Für Ruggeri ist die Zielrichtung aber nicht unbedingt Deutschland, oder?
Italien ist der drittgrößte Schaumweinmarkt in Europa mit einer geringen Importquote. Die Italiener kaufen ihre Produkte, genau wie Franzosen und Spanier. Die brauchen eine italienische Marke. Trotzdem wollten wir unser Portfolio auch für Deutschland mit einer mediterranen Marke erweitern. Darüber hinaus sichert uns die Akquisition über Nacht einen Zugang zu 30 Ländern, denn jede vierte exportierte Flasche Schaumwein kommt aus Italien. Das bringt uns bei der Internationalisierung einen enormen Schub. Die Kontakte hätten wir mit den eigenen Marken bzw. dem Haus nicht so schnell aufbauen können. Natürlich werden wir jetzt nicht in jedem Land, in das wir Prosecco liefern, auch Rotkäppchen verkaufen. Aber der Zugang zu beispielsweise lokalen russischen Distributoren ist schon hilfreich.

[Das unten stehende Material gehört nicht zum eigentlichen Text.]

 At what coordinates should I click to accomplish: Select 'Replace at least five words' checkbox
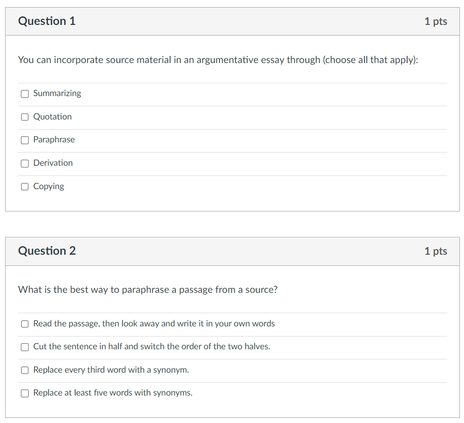[x=25, y=393]
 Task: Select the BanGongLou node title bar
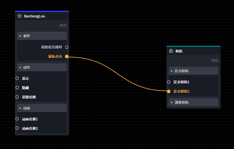tap(44, 16)
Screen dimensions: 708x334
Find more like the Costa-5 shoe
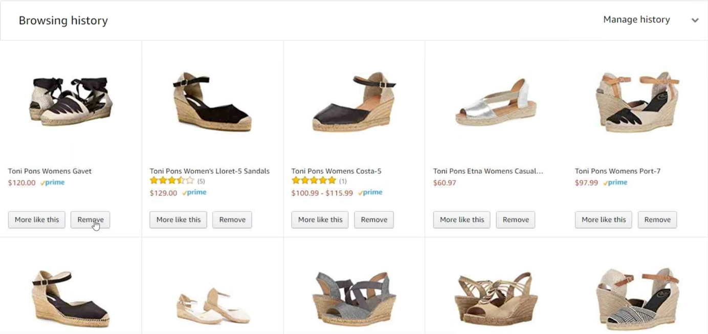point(320,220)
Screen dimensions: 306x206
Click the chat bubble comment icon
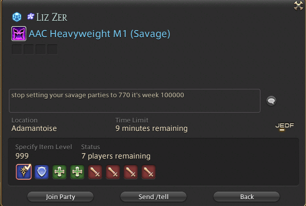click(x=271, y=101)
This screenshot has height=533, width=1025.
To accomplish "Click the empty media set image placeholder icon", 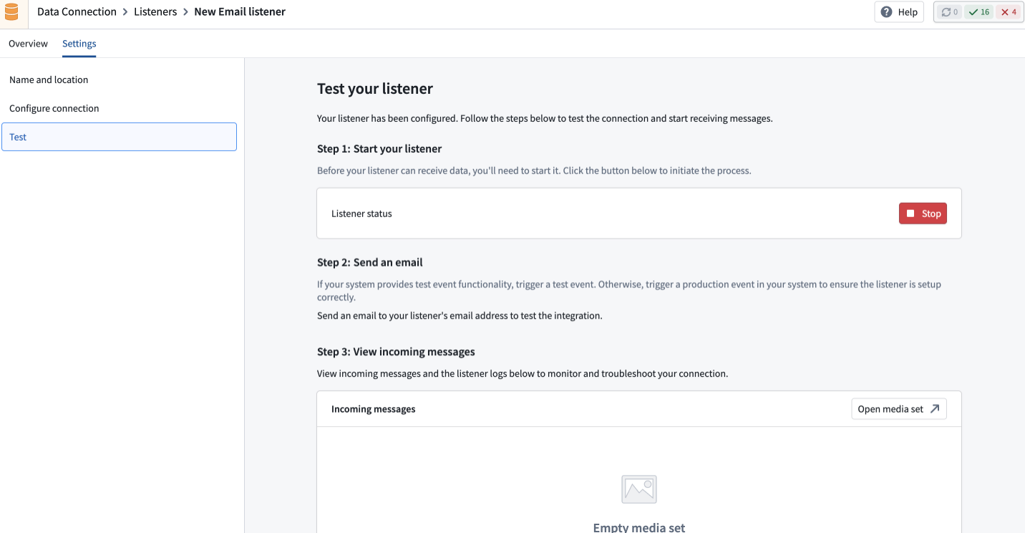I will [x=638, y=489].
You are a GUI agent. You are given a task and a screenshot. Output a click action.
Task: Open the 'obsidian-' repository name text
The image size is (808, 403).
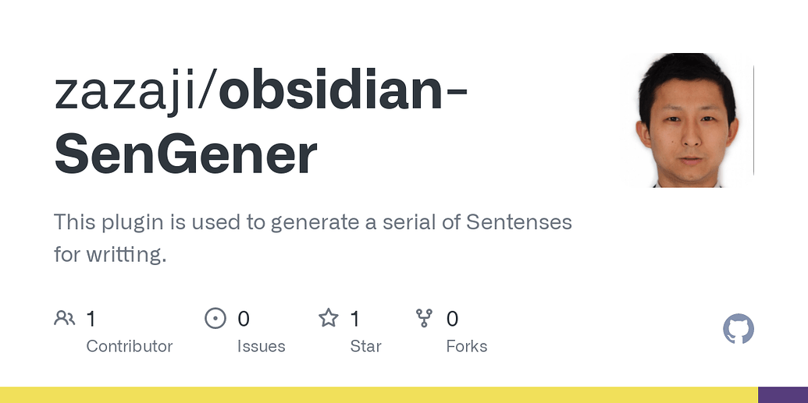pyautogui.click(x=343, y=91)
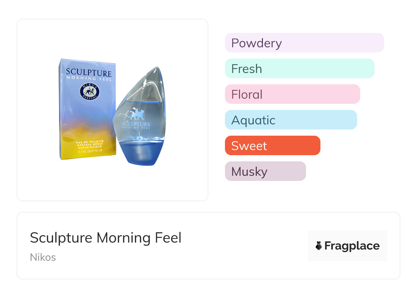The height and width of the screenshot is (296, 417).
Task: Select the Fresh accord bar
Action: coord(299,69)

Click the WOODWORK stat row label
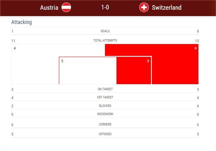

Wie schätzen Sie das Image von Sekt im Vergleich zu ausländischen Produkten, etwa Champagner, ein?
Da haben wir noch Nachholbedarf. Die Franzosen, Italiener und Spanier profitieren von einer sehr positiv besetzten Weinkultur. Die Exklusivität von Champagner treibt natürlich das Image. Da können wir beim deutschen Sekt dazu lernen. Das wird intern viel diskutiert. Die Italiener haben es mit ihrem Konsortium für Prosecco vorgemacht: Da ist noch Luft nach oben.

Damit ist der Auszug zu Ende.